Qu'en pense-t-on du côté de l'UCM? Thierry Evens, le responsable de la communication m'explique que dans l'ensemble, tout se passe plutôt bien, dans la mesure où pour lui, les rôles sont clairs: la FEB se positionne dans l'intérêt du secteur des grosses entreprises, et l'UCM (en binôme avec son pendant néérlandophone l'Unizo) agit pour les TPE (très petites entreprises) et les PME. En tout cas, celles qui emploient jusqu'à 20 personnes. Car la distinction est moins évidente, me dit-il, pour les sociétés de taille moyenne, de 20 à 50 employés. "On essaie généralement de dégager des positions communes sur le banc patronal, poursuit Thierry Evens. On y arrive dans 90 ou 95% des cas. Et c'est vrai qu'alors, le message est généralement davantage porté médiatiquement par la FEB".   

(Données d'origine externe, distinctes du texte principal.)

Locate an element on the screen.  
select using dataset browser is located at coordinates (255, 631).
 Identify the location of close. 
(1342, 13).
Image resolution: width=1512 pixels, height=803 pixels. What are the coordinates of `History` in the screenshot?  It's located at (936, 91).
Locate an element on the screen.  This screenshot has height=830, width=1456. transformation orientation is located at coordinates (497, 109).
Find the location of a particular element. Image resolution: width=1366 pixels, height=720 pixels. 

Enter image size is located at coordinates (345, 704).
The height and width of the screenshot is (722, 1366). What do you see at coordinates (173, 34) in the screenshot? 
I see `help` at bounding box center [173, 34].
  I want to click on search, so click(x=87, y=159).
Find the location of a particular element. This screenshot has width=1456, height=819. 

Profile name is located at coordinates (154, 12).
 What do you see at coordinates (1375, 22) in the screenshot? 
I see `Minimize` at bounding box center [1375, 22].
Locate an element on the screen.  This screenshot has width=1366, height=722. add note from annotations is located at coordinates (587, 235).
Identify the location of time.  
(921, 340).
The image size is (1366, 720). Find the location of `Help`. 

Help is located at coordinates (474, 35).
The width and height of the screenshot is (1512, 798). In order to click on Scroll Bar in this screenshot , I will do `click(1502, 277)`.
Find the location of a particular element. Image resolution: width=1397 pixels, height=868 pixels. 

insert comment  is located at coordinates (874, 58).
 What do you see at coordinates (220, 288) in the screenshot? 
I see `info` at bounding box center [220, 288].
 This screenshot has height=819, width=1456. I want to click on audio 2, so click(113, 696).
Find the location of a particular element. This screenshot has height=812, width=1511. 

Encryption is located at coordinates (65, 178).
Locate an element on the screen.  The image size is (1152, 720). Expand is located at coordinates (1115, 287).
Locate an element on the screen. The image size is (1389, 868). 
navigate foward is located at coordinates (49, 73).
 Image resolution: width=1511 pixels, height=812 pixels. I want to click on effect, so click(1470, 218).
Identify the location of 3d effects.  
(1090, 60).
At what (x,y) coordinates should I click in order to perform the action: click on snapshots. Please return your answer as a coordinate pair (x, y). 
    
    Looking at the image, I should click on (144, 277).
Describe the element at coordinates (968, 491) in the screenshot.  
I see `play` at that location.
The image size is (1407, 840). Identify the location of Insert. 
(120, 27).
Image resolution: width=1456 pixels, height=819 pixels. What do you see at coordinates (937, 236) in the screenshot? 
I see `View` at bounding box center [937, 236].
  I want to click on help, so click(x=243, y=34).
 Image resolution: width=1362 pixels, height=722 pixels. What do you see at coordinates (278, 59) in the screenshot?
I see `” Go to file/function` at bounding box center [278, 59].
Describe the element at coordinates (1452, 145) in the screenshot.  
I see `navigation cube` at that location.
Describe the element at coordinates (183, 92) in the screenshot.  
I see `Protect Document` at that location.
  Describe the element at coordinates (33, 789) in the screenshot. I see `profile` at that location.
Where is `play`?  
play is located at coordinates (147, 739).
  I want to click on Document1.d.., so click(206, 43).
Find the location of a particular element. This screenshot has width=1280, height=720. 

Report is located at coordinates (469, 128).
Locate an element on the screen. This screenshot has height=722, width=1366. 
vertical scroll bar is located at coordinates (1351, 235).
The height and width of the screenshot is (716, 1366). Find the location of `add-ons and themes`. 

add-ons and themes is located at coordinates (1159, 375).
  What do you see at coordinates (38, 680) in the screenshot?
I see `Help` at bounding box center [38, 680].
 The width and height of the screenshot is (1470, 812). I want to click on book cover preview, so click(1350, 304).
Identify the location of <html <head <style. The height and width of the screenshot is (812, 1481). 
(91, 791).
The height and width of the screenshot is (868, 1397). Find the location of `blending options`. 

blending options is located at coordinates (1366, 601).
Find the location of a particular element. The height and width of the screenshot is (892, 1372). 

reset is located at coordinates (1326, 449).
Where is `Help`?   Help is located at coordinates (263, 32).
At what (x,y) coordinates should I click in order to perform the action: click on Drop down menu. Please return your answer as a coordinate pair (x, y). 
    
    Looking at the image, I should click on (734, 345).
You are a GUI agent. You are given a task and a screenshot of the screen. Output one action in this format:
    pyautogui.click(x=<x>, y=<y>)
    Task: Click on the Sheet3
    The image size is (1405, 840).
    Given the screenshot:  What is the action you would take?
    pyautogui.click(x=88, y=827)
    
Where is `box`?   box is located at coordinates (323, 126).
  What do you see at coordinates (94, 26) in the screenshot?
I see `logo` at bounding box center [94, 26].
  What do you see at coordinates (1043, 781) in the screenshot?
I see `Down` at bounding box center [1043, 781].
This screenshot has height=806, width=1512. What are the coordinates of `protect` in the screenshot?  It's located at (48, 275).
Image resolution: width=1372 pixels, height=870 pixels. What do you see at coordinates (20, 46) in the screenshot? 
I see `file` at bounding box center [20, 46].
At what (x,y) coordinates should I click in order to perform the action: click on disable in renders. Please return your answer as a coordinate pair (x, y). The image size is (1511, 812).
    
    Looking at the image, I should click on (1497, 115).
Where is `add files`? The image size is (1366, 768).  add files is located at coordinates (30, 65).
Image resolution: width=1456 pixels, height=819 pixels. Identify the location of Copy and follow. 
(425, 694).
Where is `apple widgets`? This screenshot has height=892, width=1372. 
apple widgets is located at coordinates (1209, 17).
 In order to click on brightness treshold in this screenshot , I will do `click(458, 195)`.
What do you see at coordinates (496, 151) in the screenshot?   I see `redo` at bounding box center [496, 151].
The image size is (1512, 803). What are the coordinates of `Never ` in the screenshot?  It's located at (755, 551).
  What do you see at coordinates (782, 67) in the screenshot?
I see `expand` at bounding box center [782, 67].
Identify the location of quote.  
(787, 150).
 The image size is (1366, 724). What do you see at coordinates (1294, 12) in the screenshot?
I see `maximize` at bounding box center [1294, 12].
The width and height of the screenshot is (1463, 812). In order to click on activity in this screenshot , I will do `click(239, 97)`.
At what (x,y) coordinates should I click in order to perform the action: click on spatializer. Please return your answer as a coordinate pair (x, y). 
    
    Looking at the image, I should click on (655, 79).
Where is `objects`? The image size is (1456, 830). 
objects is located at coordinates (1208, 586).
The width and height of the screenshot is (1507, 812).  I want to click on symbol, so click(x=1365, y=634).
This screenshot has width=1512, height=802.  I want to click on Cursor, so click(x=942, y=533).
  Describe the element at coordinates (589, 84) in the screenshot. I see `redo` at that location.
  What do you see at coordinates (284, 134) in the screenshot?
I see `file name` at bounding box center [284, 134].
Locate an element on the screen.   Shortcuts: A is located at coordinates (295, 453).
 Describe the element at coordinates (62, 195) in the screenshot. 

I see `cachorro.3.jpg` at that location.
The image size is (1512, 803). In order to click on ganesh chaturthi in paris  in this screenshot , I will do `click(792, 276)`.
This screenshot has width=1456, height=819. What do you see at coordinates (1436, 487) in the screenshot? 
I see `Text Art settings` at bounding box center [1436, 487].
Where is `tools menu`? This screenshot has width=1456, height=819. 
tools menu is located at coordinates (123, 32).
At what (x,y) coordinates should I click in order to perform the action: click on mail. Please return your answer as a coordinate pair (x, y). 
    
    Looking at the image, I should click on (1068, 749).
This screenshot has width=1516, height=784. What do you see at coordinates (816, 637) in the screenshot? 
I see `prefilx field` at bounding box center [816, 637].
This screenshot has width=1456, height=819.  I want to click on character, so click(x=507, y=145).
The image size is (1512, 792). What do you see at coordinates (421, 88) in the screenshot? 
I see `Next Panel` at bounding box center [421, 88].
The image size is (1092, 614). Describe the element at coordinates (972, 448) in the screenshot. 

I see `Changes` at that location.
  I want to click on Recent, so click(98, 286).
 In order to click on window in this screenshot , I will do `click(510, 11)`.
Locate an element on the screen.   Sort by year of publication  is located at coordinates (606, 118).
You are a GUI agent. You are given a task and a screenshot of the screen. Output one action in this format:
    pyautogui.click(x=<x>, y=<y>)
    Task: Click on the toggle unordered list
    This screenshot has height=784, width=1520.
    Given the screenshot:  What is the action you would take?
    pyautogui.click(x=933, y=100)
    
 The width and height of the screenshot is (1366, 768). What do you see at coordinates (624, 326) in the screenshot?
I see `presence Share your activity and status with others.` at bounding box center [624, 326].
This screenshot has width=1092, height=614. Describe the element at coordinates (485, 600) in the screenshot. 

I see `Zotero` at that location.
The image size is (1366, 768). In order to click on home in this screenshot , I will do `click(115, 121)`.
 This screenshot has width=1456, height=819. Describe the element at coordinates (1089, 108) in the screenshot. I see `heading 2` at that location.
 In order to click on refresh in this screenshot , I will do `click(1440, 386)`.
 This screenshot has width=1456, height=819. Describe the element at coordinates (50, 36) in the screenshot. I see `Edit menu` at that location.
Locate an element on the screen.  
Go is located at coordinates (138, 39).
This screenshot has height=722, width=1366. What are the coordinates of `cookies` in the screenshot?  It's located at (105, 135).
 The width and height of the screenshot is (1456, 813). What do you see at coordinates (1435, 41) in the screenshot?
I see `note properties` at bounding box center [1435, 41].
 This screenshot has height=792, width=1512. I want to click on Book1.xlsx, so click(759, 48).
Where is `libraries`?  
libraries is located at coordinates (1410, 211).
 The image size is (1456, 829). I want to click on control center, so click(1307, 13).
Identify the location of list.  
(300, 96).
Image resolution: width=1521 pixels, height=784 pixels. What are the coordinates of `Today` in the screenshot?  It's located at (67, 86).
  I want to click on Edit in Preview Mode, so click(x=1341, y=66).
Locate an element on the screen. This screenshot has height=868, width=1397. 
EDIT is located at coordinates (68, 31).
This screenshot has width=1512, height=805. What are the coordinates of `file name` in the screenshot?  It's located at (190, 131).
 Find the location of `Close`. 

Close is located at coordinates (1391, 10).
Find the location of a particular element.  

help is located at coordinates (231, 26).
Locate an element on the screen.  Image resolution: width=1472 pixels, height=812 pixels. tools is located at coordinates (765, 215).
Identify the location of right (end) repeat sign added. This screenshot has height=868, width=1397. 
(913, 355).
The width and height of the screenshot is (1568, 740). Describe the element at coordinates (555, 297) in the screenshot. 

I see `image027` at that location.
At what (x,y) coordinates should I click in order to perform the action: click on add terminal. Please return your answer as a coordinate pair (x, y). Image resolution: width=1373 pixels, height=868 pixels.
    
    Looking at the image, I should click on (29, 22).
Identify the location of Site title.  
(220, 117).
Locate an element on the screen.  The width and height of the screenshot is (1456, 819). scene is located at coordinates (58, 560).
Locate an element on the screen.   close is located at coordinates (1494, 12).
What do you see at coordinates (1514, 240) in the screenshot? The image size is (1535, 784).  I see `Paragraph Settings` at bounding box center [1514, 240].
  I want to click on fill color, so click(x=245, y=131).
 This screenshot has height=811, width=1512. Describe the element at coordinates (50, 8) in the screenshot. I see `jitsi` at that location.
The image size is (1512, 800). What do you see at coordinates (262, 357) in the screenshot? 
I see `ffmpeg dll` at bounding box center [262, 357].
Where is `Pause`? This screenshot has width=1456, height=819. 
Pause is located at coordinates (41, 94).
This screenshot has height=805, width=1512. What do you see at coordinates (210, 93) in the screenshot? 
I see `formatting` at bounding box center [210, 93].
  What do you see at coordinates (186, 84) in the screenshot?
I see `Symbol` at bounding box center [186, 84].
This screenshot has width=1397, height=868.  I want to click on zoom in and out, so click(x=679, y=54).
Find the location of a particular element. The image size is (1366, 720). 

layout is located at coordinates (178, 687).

En conclusion, si le caractère légitime de la FEB s'avère incontestable, il n'y a évidemment pas de réponse définitive à la question de savoir si on lui donne " trop " la parole ou pas. Cet article apporte à la fois des éléments factuels pour alimenter le débat et des témoignages de journalistes qui sont confrontés à la question. Libre à chacun de se forger son avis.  

En tout cas, la FEB, elle, ne s'estime pas trop présente sur les antennes de la RTBF! Pour m'en convaincre, son service presse m'a envoyé des tableaux graphiques réalisés par Gopress (service de l'agence Belga), comparant la présence médiatique de la FEB sur les différents organes de presse belges. On peut y constater qu'en moyenne, au premier semestre 2019, la FEB n'a pas été plus représentée à la RTBF qu'ailleurs. Dans la mesure où la RTBF se situait vraiment dans la moyenne.